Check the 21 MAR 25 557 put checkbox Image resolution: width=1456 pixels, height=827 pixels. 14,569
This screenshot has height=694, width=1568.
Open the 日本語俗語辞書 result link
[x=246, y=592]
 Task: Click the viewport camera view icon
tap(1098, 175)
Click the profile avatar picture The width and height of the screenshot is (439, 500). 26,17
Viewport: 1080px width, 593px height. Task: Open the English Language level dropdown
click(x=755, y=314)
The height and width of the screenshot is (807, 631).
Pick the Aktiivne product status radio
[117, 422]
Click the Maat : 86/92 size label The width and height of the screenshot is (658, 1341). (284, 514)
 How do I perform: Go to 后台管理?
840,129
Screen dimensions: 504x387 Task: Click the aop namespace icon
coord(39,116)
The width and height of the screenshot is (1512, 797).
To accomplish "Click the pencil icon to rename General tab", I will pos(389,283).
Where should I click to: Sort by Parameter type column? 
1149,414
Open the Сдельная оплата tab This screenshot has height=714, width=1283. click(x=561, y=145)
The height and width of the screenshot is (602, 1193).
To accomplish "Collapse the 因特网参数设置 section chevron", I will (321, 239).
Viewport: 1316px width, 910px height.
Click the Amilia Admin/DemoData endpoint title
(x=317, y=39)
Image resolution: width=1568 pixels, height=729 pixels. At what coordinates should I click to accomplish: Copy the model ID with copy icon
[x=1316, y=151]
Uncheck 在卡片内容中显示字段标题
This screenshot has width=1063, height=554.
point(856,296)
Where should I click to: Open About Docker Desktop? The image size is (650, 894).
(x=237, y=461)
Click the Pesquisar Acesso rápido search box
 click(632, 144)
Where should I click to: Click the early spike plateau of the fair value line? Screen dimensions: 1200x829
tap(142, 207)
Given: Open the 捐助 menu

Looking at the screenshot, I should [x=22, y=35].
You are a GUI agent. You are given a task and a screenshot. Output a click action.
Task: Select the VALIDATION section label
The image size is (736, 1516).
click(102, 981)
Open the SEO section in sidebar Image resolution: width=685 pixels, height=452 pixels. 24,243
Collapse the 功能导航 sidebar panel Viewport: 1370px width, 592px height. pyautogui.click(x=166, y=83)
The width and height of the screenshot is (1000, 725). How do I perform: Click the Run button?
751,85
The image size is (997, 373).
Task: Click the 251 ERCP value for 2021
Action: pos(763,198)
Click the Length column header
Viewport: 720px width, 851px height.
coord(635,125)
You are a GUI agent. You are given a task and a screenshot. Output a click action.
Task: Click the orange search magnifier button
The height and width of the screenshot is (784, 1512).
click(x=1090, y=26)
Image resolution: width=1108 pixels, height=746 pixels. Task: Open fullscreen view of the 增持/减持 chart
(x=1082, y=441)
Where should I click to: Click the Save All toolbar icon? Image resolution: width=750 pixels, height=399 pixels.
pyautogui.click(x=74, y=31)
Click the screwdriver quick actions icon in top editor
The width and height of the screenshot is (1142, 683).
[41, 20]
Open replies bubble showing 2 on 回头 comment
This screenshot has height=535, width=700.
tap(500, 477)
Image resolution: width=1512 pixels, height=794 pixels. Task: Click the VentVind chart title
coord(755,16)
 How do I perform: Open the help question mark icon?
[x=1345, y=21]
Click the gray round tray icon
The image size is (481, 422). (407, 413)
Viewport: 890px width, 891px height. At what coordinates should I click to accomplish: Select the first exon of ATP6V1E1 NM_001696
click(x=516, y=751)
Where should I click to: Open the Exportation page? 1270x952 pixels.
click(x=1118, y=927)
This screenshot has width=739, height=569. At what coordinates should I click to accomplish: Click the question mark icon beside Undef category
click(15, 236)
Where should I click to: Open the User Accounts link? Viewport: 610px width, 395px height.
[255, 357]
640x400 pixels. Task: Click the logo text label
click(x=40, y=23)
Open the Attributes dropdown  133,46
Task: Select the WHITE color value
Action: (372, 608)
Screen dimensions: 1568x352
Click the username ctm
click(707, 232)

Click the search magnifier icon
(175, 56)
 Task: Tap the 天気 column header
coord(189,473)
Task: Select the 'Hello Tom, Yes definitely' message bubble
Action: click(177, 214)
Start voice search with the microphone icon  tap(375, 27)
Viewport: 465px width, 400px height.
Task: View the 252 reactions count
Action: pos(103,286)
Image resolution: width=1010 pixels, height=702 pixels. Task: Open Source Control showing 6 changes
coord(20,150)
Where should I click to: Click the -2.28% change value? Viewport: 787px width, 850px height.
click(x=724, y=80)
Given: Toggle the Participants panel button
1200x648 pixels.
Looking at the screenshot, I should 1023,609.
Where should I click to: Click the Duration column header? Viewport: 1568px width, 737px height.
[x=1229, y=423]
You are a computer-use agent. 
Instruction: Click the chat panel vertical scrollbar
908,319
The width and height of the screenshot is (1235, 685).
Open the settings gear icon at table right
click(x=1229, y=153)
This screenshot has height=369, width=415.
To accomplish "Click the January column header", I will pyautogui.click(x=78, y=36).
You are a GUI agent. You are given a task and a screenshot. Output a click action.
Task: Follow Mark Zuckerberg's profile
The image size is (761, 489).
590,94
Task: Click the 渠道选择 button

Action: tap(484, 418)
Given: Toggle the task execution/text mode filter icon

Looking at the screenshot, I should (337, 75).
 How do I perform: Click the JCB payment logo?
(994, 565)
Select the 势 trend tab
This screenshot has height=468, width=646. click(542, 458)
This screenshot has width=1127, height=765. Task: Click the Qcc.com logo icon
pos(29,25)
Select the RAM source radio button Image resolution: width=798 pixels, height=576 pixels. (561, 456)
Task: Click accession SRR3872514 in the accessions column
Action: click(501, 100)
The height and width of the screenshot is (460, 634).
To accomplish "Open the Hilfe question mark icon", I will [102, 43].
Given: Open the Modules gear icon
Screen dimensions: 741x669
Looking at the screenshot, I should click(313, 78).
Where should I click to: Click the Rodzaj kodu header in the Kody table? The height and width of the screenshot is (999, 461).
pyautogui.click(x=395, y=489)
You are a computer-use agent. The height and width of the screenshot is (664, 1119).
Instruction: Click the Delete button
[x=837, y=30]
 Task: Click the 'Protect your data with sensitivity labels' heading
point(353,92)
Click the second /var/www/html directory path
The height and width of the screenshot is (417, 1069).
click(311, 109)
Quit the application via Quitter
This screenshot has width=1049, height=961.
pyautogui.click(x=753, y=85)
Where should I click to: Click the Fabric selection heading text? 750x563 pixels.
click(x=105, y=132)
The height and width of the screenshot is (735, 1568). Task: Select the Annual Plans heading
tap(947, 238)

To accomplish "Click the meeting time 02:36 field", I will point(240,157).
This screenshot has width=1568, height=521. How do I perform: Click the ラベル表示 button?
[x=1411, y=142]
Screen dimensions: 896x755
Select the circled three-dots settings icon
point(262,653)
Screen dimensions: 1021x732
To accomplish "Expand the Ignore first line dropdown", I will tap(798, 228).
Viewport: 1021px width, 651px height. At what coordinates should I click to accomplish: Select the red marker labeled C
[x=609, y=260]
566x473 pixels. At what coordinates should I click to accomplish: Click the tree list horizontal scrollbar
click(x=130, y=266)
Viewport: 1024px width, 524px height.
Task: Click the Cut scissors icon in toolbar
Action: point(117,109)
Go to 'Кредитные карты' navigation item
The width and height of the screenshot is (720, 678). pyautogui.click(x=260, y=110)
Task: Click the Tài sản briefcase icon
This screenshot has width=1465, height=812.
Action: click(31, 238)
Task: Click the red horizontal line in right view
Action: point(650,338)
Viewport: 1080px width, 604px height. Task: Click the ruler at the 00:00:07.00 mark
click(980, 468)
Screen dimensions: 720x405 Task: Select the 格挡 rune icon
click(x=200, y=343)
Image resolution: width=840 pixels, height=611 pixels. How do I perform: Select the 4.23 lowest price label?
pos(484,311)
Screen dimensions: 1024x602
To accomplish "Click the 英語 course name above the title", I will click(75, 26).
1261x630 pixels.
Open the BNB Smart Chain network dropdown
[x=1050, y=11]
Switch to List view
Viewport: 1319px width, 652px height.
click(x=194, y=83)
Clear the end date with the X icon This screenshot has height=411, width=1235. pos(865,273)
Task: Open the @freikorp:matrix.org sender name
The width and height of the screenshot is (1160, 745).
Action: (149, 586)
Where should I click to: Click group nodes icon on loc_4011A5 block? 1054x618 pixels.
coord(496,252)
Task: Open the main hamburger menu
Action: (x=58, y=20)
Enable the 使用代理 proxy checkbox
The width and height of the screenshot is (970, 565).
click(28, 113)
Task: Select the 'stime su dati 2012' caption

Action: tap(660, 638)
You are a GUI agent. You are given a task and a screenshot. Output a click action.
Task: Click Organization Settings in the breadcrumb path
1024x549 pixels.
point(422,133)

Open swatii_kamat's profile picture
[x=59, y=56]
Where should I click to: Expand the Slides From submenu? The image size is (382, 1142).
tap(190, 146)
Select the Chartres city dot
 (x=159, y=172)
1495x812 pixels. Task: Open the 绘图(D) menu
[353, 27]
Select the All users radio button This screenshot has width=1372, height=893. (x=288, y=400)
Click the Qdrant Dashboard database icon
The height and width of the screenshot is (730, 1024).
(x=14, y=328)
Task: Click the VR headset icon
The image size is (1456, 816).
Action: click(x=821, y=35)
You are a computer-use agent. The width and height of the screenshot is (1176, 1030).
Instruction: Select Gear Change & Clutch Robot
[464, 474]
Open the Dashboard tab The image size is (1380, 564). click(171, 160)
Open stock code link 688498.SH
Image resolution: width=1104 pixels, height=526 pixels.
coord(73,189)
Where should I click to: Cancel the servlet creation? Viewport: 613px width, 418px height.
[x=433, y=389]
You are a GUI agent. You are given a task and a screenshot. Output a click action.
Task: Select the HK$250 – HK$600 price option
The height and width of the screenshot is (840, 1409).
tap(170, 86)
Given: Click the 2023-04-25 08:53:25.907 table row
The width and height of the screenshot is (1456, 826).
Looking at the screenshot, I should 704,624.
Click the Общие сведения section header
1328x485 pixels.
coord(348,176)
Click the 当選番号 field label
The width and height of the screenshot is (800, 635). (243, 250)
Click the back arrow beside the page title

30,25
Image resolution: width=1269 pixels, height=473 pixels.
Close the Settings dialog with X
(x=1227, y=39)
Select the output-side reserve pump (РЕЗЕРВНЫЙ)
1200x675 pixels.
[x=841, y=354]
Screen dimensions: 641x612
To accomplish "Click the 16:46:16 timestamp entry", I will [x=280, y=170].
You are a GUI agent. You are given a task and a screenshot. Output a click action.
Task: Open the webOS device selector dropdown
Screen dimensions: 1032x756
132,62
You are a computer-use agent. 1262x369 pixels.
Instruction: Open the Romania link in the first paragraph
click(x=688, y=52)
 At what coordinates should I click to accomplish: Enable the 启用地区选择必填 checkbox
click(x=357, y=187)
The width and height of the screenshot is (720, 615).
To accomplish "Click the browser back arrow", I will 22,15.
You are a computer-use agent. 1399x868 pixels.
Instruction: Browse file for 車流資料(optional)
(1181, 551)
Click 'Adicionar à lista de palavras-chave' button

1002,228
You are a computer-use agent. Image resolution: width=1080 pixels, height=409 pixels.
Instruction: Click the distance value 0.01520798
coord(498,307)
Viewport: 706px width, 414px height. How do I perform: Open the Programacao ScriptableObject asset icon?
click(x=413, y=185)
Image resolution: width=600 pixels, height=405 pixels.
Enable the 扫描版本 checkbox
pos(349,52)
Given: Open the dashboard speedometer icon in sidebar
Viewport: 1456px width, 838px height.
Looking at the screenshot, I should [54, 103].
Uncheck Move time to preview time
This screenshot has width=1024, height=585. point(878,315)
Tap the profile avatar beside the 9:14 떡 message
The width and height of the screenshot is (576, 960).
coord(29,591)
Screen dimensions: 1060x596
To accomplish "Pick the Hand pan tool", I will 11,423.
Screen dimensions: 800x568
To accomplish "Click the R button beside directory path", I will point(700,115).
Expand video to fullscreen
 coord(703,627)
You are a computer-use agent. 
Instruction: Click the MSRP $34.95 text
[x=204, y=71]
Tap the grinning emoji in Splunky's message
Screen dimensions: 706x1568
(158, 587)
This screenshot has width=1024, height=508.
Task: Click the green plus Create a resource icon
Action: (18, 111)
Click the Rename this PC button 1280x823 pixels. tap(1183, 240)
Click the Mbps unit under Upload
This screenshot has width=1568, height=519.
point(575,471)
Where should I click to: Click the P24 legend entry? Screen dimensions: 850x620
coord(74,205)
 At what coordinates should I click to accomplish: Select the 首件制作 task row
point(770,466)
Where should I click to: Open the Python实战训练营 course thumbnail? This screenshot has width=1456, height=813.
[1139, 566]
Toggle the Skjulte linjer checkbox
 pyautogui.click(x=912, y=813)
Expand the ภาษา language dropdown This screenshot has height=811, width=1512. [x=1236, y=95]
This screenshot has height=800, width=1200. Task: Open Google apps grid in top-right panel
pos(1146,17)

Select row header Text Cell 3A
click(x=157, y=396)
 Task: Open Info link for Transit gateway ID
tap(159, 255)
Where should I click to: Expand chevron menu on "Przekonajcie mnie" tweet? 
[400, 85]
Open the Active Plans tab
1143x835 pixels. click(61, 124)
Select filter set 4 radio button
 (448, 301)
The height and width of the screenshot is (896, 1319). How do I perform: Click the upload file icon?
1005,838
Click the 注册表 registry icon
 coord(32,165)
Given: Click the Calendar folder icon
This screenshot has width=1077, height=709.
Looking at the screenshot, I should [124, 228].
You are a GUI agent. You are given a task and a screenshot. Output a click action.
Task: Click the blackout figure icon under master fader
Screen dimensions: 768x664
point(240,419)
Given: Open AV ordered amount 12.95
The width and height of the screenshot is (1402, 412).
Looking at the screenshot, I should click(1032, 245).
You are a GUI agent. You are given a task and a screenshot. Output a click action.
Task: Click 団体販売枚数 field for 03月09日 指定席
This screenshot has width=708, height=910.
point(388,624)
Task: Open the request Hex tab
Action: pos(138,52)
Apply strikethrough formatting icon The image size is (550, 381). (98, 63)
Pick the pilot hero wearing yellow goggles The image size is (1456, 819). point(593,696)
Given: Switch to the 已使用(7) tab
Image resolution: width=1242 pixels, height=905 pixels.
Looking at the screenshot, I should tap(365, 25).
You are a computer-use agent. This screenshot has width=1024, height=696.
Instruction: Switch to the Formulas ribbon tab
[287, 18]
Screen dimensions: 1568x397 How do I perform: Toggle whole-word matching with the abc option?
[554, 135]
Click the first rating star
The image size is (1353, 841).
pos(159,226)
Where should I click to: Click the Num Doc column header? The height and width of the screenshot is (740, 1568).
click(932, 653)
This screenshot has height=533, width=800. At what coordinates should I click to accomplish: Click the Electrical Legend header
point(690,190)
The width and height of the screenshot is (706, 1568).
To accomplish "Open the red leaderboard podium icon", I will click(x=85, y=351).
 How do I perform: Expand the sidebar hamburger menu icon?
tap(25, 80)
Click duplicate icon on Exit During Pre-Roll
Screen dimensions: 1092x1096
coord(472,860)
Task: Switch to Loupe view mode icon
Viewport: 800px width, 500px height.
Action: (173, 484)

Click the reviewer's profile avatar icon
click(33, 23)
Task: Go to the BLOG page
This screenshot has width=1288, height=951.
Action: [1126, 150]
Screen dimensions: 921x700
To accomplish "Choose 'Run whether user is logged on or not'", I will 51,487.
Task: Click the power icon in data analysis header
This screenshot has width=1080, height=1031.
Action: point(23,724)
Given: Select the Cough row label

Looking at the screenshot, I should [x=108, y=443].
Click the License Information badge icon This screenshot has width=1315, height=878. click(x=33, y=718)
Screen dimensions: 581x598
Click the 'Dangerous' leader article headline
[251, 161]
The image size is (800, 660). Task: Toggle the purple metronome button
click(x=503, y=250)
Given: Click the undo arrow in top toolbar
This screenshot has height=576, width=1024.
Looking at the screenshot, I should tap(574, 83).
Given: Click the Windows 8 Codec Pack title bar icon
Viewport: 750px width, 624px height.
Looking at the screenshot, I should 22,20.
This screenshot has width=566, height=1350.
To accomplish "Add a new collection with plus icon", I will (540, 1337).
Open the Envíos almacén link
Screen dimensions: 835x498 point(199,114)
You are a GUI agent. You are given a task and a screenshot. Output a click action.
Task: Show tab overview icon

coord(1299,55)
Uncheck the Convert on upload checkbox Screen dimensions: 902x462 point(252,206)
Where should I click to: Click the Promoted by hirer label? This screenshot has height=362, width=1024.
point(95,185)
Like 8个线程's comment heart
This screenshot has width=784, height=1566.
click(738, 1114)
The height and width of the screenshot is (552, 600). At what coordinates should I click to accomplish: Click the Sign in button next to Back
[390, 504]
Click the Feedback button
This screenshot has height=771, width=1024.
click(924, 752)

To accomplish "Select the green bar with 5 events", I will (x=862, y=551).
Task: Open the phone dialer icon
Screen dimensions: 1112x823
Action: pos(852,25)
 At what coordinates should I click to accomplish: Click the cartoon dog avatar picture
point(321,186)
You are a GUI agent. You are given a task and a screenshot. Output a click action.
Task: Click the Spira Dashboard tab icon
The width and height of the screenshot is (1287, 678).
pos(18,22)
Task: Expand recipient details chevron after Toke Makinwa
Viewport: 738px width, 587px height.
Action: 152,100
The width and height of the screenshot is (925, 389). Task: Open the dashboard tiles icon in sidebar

Try it - Using the entries above, return each line that includes the word "under".

Solved problem -
Click the Mbps unit under Upload
Task: Click the blackout figure icon under master fader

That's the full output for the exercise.